167 P. 145 | Cal. | 1917
Defendants appeal from a judgment for damages for personal injuries and from an order denying their motion for a new trial.
Defendants were general contractors engaged in the erection of a building. Plaintiff was a subcontractor who had undertaken the construction of the stairs in the building. While he was employed about his task he was struck by a piece of brick falling from the floor above the temporary stairway upon which he was at work. The result was an injury which caused the loss of one of plaintiff's eyes. Judgment was given in his favor for one thousand two hundred dollars.

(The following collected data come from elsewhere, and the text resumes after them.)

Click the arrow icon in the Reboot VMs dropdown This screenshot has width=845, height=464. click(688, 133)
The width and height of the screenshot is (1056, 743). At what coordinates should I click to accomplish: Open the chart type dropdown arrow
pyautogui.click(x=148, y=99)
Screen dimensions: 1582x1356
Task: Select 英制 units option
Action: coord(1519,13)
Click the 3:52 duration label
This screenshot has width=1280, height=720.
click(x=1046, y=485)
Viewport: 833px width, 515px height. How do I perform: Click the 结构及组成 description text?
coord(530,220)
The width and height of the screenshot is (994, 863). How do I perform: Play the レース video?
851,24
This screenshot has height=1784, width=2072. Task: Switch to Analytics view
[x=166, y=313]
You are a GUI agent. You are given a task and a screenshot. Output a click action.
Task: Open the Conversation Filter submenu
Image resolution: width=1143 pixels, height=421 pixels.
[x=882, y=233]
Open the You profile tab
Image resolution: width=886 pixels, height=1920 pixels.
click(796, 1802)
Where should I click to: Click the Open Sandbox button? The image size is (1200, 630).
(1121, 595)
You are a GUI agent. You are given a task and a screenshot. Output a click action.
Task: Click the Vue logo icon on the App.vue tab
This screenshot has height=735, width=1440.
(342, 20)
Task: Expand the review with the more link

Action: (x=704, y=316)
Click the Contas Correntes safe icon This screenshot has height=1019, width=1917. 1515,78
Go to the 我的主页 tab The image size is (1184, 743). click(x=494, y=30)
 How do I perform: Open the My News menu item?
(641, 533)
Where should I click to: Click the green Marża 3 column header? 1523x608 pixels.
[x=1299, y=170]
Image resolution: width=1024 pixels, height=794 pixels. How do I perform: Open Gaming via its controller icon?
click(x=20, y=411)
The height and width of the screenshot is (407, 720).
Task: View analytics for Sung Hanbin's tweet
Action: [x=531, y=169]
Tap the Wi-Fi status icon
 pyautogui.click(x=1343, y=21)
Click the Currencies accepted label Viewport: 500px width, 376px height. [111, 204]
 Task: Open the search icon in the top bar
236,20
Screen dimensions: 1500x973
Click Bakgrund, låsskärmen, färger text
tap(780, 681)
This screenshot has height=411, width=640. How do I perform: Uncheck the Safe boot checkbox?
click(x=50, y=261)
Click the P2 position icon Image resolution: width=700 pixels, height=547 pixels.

Before the findings were signed, but after the taking of testimony had closed and the litigants on both sides had rested, defendants moved to reopen the case for the taking of further testimony relative to the defense of the statute of limitations. The court denied the motion and such denial is specified by appellant as error. The complaint set forth the date of the alleged accident as the tenth day of January, 1912, while in the answer it was described as having happened during the month of December, 1911, and a defense was pleaded which was based upon the alleged bar of subdivision 3 of section
The evidence showed that certain men in the employ of defendants were removing rubbish, consisting partly of broken bricks, from a floor of the building. Plaintiff, who had constructed a rough stairway, was carrying a timber up to the floor where the men were at work, when a piece of brick was impelled into the space left for the stairway. The fragment struck him and inflicted the injury described in his complaint.
The court found that upon plaintiff's objection that he was in danger when other workmen were employed on the parts of the building above him, defendants promised to exercise care and provide a safe place for him to work. It is evident from his pleading that plaintiff did not rely solely upon the duty imposed by law upon defendants to provide him with a safe place in which to perform his labor, but he alleged, and the court found, that his employers had expressly assumed such obligation. Under the pleading and proof there was no sufficient support to the theory of defendants that plaintiff had assumed all of the risks ordinarily incident to his employment and that the accident was the result of one of such usual dangers. The proof of the removal of the rubbish in the manner and at the time shown was, under all the circumstances, sufficient to support the finding of negligence.
No other alleged errors require discussion.
The judgment and order are affirmed.
Henshaw, J., and Lorigan, J., concurred.